DATA UNDER STUDY:

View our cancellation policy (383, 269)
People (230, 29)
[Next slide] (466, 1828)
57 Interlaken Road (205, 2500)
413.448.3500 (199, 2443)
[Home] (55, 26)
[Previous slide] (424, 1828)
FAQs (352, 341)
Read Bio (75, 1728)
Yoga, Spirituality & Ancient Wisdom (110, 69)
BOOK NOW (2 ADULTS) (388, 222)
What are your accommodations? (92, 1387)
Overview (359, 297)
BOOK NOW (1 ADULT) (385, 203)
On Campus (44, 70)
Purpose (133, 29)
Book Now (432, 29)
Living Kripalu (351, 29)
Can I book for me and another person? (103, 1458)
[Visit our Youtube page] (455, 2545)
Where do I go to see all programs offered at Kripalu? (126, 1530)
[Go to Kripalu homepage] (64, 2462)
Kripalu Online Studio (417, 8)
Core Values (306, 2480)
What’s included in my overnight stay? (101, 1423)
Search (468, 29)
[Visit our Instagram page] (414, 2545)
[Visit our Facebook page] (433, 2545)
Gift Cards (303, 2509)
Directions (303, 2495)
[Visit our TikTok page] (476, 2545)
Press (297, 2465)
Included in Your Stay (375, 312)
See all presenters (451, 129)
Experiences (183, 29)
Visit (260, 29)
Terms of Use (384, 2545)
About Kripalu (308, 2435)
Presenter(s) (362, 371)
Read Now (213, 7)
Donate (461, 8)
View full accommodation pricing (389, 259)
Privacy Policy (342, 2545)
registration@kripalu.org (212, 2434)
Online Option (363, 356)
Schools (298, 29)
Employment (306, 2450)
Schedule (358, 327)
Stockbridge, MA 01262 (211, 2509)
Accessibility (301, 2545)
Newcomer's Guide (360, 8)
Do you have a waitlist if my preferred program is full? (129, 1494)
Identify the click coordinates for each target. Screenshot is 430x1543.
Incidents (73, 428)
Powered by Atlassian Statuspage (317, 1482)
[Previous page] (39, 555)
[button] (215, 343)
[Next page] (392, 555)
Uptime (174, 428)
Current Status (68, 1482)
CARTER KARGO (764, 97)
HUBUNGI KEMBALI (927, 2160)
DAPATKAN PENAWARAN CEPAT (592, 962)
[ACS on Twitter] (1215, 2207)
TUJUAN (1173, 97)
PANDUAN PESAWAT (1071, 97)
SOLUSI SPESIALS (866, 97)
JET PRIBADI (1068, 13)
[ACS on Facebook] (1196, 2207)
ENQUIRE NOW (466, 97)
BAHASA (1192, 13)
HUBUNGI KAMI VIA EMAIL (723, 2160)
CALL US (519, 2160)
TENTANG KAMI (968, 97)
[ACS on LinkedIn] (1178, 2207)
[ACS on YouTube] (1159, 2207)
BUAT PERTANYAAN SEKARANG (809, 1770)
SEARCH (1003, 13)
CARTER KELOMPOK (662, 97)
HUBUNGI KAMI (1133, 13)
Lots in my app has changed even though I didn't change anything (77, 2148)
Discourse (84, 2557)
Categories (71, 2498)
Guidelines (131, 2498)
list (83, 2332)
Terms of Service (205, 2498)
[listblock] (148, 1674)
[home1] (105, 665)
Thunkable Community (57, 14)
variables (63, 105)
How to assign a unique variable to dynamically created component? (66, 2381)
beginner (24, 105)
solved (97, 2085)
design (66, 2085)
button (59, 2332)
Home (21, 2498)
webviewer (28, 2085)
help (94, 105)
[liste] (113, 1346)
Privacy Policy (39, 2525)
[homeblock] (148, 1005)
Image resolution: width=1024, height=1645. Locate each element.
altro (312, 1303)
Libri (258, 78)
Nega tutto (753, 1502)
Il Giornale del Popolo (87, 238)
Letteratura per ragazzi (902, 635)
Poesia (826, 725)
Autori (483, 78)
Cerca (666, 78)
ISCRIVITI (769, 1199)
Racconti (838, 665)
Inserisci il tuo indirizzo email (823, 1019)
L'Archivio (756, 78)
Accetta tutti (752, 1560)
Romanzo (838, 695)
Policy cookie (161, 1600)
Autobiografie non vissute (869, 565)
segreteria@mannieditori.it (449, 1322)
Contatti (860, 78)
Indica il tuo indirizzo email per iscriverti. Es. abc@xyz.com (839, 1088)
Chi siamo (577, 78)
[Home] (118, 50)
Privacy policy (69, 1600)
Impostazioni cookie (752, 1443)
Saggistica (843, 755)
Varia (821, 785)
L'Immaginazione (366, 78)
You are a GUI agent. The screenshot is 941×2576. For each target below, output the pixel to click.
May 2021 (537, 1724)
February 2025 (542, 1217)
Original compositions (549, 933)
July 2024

ABOUT THIS EXERCISE: Give back, exactly as written, the stretch from the line with "Included in Your Stay (375, 312)" through the line with "[liste] (113, 1346)", and no other lines from the records above.

EXERCISE SOLUTION:
Included in Your Stay (375, 312)
See all presenters (451, 129)
Experiences (183, 29)
Visit (260, 29)
Terms of Use (384, 2545)
About Kripalu (308, 2435)
Presenter(s) (362, 371)
Read Now (213, 7)
Donate (461, 8)
View full accommodation pricing (389, 259)
Privacy Policy (342, 2545)
registration@kripalu.org (212, 2434)
Online Option (363, 356)
Schools (298, 29)
Employment (306, 2450)
Schedule (358, 327)
Stockbridge, MA 01262 (211, 2509)
Accessibility (301, 2545)
Newcomer's Guide (360, 8)
Do you have a waitlist if my preferred program is full? (129, 1494)
Identify the click coordinates for each target. Screenshot is 430x1543.
Incidents (73, 428)
Powered by Atlassian Statuspage (317, 1482)
[Previous page] (39, 555)
[button] (215, 343)
[Next page] (392, 555)
Uptime (174, 428)
Current Status (68, 1482)
CARTER KARGO (764, 97)
HUBUNGI KEMBALI (927, 2160)
DAPATKAN PENAWARAN CEPAT (592, 962)
[ACS on Twitter] (1215, 2207)
TUJUAN (1173, 97)
PANDUAN PESAWAT (1071, 97)
SOLUSI SPESIALS (866, 97)
JET PRIBADI (1068, 13)
[ACS on Facebook] (1196, 2207)
ENQUIRE NOW (466, 97)
BAHASA (1192, 13)
HUBUNGI KAMI VIA EMAIL (723, 2160)
CALL US (519, 2160)
TENTANG KAMI (968, 97)
[ACS on LinkedIn] (1178, 2207)
[ACS on YouTube] (1159, 2207)
BUAT PERTANYAAN SEKARANG (809, 1770)
SEARCH (1003, 13)
CARTER KELOMPOK (662, 97)
HUBUNGI KAMI (1133, 13)
Lots in my app has changed even though I didn't change anything (77, 2148)
Discourse (84, 2557)
Categories (71, 2498)
Guidelines (131, 2498)
list (83, 2332)
Terms of Service (205, 2498)
[listblock] (148, 1674)
[home1] (105, 665)
Thunkable Community (57, 14)
variables (63, 105)
How to assign a unique variable to dynamically created component? (66, 2381)
beginner (24, 105)
solved (97, 2085)
design (66, 2085)
button (59, 2332)
Home (21, 2498)
webviewer (28, 2085)
help (94, 105)
[liste] (113, 1346)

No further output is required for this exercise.